Professor Dewar lately exhibited at the Royal Institution, London, the apparatus he employs for the production of solid oxygen. If we refer to the physical text-books of only three or four years back, we find oxygen, hydrogen, and nitrogen described as permanent gases, for no one had ever produced either in any other form. At length all three had to give way before scientific research, and they were by special appliances reduced to the liquid state. Professor Dewar is the first experimenter who has taken the further step of producing one of these gases in a solid form. His method consists in allowing liquid oxygen to expand into a partial vacuum, when the great absorption of heat which accompanies the operation causes the liquid to assume a solid state. It is said to resemble snow in appearance, with a temperature greatly below the freezing-point of water. It is believed that a means of producing such a degree of cold will be of great service to experimental chemistry.
Mr W. Thomson, F.R.S.E., has devised a new process for determining the calorific power of fuel by direct combustion in oxygen, which promises to supersede, by reason of its greater accuracy, the methods hitherto in use. The process consists in placing a gramme of the coal or fuel to be tested in a platinum crucible covered with an inverted glass vessel. The whole arrangement is placed under water in a suitable receptacle; and the fuel, burnt in oxygen, burns away in a very few minutes, giving off much heated gas, which escapes through the water.
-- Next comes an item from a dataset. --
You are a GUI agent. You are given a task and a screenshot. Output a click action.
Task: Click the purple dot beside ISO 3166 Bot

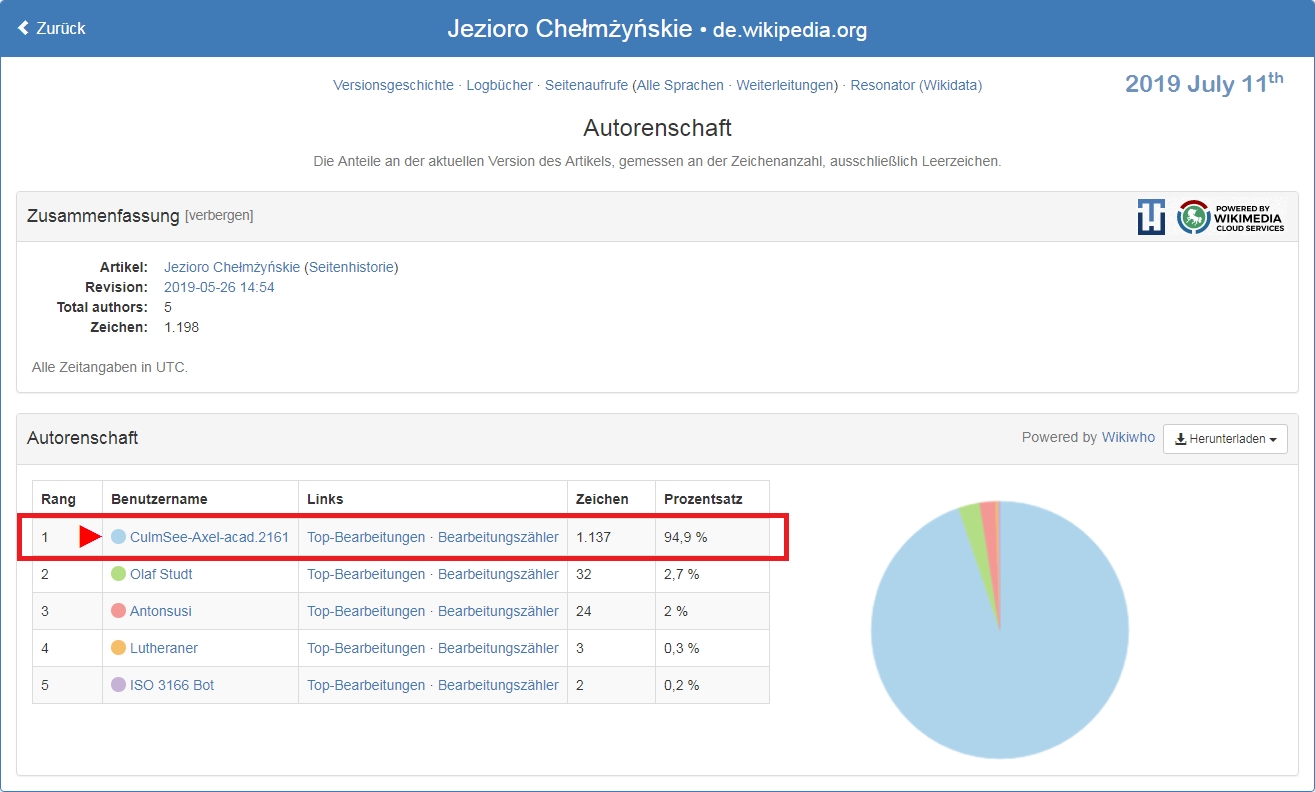pos(118,685)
The temperature of the water, compared with its temperature before the operation, gives the data upon which the heating power of the coal can be calculated. The question of heat-value in fuel is of course one of first importance to railway Companies and other large consumers of coal. It is, too, in a minor way of importance to householders, who often find, by painful experience, the little heat-value of the fuel which has been shot into their cellars. If coal-merchants were to furnish some guarantee based on a scientific test as above described, they would find it to their own profit, as well as to the advantage of their customers.
We do not hear very much in these days of mummy wheat and barley, but many people firmly believe that the seeds of both plants found with Egyptian mummies, and supposed to be three or four thousand years old, will sprout if put in the ground. A few years ago, such wheat was commonly sold as a curiosity; and we believe that many purchasers succeeded in raising a small crop from it. Professor Bentley, who has recently commenced a series of lectures on the Physiology of Plants, asserts most emphatically that no grains which with certainty have been identified as contemporaneous with the deposit of the mummified corpse, have ever come to life. In cases where the so-called mummy wheat has germinated, it has been introduced into the coffin shortly before, or at the time of discovery of the body. Professor Bentley does not name a limit to the time during which seeds retain their vitality, but he says that very few will germinate after being three years old.